あれから4年。少年は15歳になっていた。この冬には高校受験が待っている。

かさっ。
背後で落ち葉を踏む音がした。

「海里」
名を呼ばれた。
片時も忘れたことのない、透明な声色。
まさかと思って、振り向く。

「久しぶり」
「…綺羅」
「勘、当たっただろ?」

すらりと背の高い綺羅が、得意気な笑みを浮かべて立っていた。
あまりに驚き、手にしたイチョウの葉をぽろりと取り落とす。

ひらり、ひらり、かさっ。
また地面へ着地した葉を、綺羅はかがんで拾い上げ、くるりと回す。それから、あれっと声をあげる。

「あれ、おまえ、メガネになってる」
「え、ああ、これ。

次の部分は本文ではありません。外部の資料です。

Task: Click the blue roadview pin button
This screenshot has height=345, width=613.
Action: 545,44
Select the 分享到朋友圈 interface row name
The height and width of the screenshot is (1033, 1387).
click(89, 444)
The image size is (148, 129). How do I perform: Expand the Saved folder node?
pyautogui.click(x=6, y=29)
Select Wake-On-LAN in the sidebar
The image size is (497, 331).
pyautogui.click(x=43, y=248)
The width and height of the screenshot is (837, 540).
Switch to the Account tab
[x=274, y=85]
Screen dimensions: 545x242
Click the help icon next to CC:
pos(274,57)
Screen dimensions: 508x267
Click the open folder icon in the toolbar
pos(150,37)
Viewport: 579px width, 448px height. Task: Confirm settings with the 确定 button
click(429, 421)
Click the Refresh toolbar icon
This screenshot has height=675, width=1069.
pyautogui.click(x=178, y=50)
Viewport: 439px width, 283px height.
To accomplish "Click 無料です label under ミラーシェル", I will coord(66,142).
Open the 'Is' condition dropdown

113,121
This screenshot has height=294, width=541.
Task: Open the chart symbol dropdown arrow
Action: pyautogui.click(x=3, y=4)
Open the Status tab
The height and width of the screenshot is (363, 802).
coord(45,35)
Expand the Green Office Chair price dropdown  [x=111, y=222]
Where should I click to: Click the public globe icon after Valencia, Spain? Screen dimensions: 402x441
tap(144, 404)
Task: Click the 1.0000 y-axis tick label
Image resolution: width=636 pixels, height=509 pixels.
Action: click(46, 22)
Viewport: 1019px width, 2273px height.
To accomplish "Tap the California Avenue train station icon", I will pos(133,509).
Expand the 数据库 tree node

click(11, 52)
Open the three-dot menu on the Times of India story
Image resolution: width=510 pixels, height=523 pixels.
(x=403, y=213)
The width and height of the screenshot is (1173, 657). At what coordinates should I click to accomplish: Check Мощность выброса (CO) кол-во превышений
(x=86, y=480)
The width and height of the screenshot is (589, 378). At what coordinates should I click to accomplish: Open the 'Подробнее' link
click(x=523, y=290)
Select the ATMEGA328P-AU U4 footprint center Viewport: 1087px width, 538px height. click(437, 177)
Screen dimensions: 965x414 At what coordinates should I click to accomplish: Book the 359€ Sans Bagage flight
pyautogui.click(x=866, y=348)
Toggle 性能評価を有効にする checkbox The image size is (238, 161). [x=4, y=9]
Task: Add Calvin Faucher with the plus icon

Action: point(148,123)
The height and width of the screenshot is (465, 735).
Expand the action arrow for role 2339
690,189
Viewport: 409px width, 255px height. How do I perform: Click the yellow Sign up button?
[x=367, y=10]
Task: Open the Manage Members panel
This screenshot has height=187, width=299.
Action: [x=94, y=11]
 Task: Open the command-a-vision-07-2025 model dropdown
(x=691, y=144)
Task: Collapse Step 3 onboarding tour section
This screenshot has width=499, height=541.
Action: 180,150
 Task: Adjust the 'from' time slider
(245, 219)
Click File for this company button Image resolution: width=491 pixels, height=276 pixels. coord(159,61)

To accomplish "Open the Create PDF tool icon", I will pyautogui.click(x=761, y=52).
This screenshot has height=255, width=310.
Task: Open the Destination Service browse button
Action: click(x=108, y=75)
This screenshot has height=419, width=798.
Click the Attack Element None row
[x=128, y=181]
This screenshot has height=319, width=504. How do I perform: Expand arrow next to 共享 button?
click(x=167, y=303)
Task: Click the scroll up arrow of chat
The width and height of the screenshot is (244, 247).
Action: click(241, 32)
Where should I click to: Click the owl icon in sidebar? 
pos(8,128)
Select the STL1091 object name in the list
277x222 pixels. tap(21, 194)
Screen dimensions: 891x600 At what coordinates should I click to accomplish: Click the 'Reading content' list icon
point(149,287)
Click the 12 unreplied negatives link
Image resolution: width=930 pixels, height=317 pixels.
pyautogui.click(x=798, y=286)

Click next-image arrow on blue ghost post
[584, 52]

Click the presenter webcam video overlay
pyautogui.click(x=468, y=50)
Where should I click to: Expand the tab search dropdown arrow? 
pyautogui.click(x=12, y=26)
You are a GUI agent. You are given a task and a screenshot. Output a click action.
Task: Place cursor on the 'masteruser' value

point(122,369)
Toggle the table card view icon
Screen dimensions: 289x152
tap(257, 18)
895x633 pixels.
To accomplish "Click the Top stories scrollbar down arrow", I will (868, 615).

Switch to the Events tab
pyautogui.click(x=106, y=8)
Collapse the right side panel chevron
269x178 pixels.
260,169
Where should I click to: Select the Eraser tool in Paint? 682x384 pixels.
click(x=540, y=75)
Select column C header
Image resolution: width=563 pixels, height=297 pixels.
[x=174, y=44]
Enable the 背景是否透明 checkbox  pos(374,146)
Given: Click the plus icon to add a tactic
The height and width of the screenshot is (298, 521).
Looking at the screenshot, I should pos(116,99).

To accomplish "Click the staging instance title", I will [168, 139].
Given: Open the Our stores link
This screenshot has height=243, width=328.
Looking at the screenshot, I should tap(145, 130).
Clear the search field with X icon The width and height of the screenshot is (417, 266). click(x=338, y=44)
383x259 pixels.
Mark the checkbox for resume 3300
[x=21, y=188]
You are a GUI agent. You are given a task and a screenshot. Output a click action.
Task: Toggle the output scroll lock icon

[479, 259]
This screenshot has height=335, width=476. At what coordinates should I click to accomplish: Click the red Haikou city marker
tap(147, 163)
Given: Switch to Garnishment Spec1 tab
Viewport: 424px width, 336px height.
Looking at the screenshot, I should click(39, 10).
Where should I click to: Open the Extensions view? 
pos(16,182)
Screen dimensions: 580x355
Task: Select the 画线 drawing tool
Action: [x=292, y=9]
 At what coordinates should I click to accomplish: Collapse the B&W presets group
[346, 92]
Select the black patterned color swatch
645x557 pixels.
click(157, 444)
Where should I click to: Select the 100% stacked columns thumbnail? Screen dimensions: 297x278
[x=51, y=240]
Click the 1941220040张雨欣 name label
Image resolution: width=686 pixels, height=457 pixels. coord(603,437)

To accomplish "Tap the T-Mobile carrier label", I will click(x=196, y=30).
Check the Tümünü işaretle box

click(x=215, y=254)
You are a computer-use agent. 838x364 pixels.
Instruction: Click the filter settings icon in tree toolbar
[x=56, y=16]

視力かなり落ちてるんだ。裸眼じゃあそこの時計もろくに見えない」

そう言って、10メートルも離れていない時計台を指差した。

「へぇ。じゃあさ」
手品のように素早く、眼鏡をかすめ取られる。

「あっ、返せよ」
「だめ。ほら、今何時?」
綺羅は楽しそうに笑っている。
少年は眼鏡を取り返すことを諦め、時計台を仰ぐ。

「短針は見えるの?」
「なんとなく。4時くらい」
「あたり。じゃあ長針」
「あー…目を細めたらなんとか」
「ふうん。秒針は?」
「ぜんっぜん、見えない」

突然、綺羅は吹き出した。腹をかかえて笑い出す。

「ははははっ、おまえ最高っ」
「なんだよ、どうしたんだよ」
「秒針なんてもとからないって、あの時計、はははっ」
「からかうなよ…」

少年がふてくされて見せると、綺羅はますます高く笑った。
4年前と同じ笑顔だった。



Fin.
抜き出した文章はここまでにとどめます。